將大隱靜脈近端剪成相應大小斜形開口,用7-0 Prolene線連續外翻縫合。縫合不可過稀,以免產生荷包線效應而使吻合口縮小,特別是腳尖(toe)處,其關鍵縫線的位置要精確。縫合一般可從腳跟(heel)開始,止於腳跟(hee1),但在吻合右冠狀動脈時可先從腳尖(toe)開始,以便吻合得更好。
吻合要仔細、嚴密、無出血,吻合口要通暢。打結前應注意橋的排氣,檢查吻合口是否漏血,橋的長短及吻合口角度是否合適。如需行序貫吻合,應先吻合完遠端,再切開要吻合的冠狀動脈前壁和靜脈,根據不同的位置選擇側側吻合或對角吻合。
一般搭橋的順序是先做心臟背側,即左側邊緣支,再做右冠狀動脈,最後做前降支。如果先做前降支,再做其它吻合,可能會損傷前降支;但如果用非體外迴圈,則可能先解決左室缺血區域,即做完前降支,再做邊緣支或右冠狀動脈。
“Y”形橋吻合:可選用自然形成的“Y”形靜脈,或用兩段靜脈將其呈“Y”形吻合在一起,僅一個近端吻合口。在做“Y”形吻合時應先做遠端,兩條橋遠端吻合後,再吻合近端。如用兩條靜脈,也應先吻合遠端,再將其中一條靜脈橋吻合在升主動脈上,另外一條靜脈近端吻合在前一靜脈橋上。“Y”形橋與序貫橋通暢率可能相似。
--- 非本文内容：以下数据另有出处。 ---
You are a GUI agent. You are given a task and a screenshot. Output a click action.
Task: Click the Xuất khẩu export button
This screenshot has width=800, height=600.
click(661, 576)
2、 乳內動脈的吻合:將乳內動脈遠端切斷,檢查流量和壓力及分支是否出血,用哈巴狗鉗阻斷近端,遊離遠端乳內動脈至合適的口徑,選準方向,縱行剪開。一般將左乳內動脈與前降支吻合,故應先遊離前降支病變遠端。吻合可用7-0 Prolene線,也可用8-0 Prolene線,先縫合吻合口的近端(heel),再縫遠端(toe)。縫完最後一針,減低灌注流量和壓力,開放哈巴狗鉗,打結檢查是否出血。如做序貫吻合,可先吻合對角支,再做前降支。小切口手術時也可做“T”形吻合。
3、冠狀動脈的近端吻合:上側壁鉗後,選好近端吻合口的位置,注意動脈有無鈣化,切開外膜,先用尖刀切開適當的開口(3~4mm長),再用4.0~4.8mm打孔器打孔。將靜脈長度量好,近端角度剪合適,用哈巴狗鉗阻斷靜脈橋,以防回血影響術野。
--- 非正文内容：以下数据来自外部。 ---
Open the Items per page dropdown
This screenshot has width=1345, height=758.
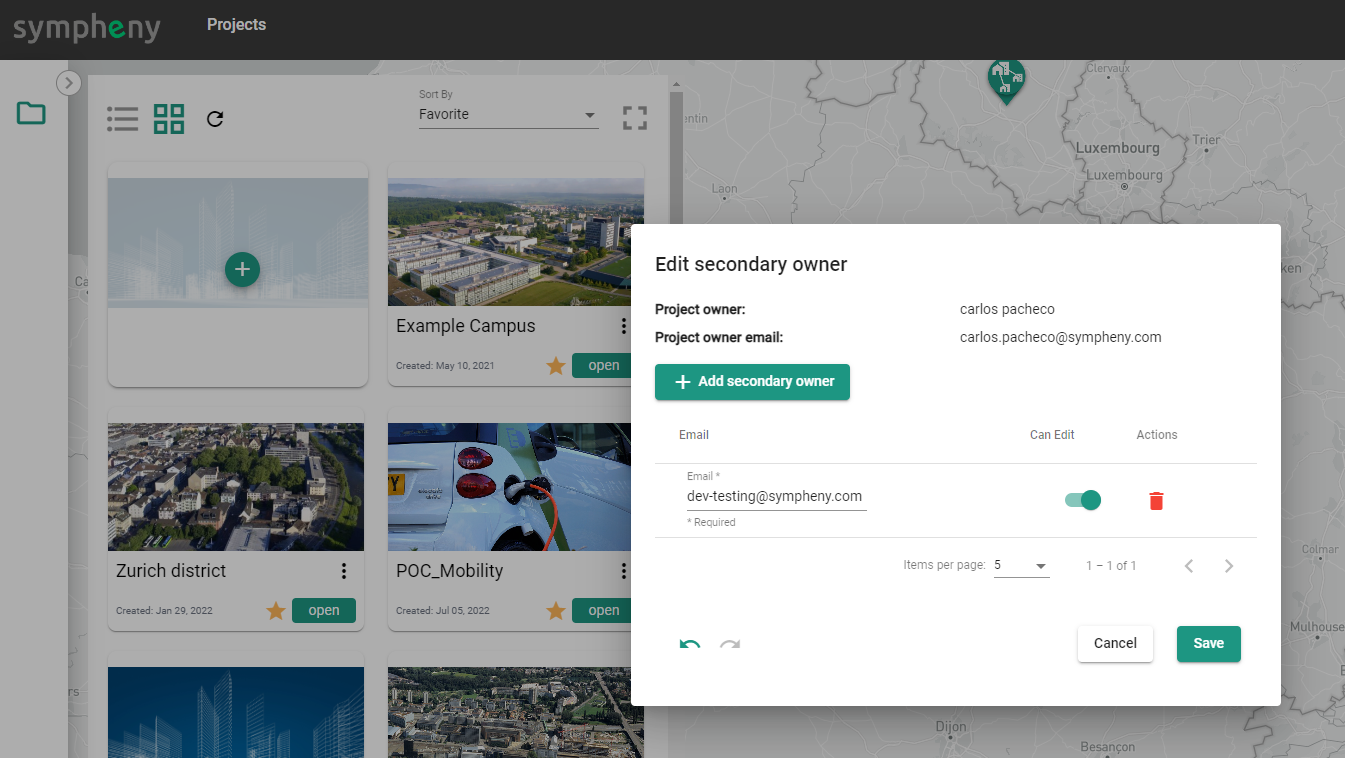[1021, 566]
用5-0或6-0 Prolene線連續縫合,可先將靜脈近端懸起,縫完吻合口對側4~5針後,將靜脈縫線提緊,使靜脈置入吻合口上繼續縫合。可先做右側,再做左側。完成後,減流量,升主動脈排氣後再打結,去除側壁鉗。用注射器和26號針頭在靜脈橋上排氣,開放橋上的哈巴狗鉗。
如果主動脈已鈣化,近端只能做一個吻合口,可將靜脈橋近端吻合在另一靜脈橋的根部,即橋上搭橋。如果根部鈣化嚴重,無法吻合,可考慮吻合在無名動脈上。如無名動脈亦有病變,則應用人工血管更換升主動脈,並將靜脈吻合在人工血管上。上述操作也可在完全阻斷升主動脈下完成。如在完全阻斷下做近端吻合,靜脈近端可能不需放哈巴狗鉗,但開放升主動脈前應充分排氣。也可使用無需阻斷升主動脈的近端吻合器。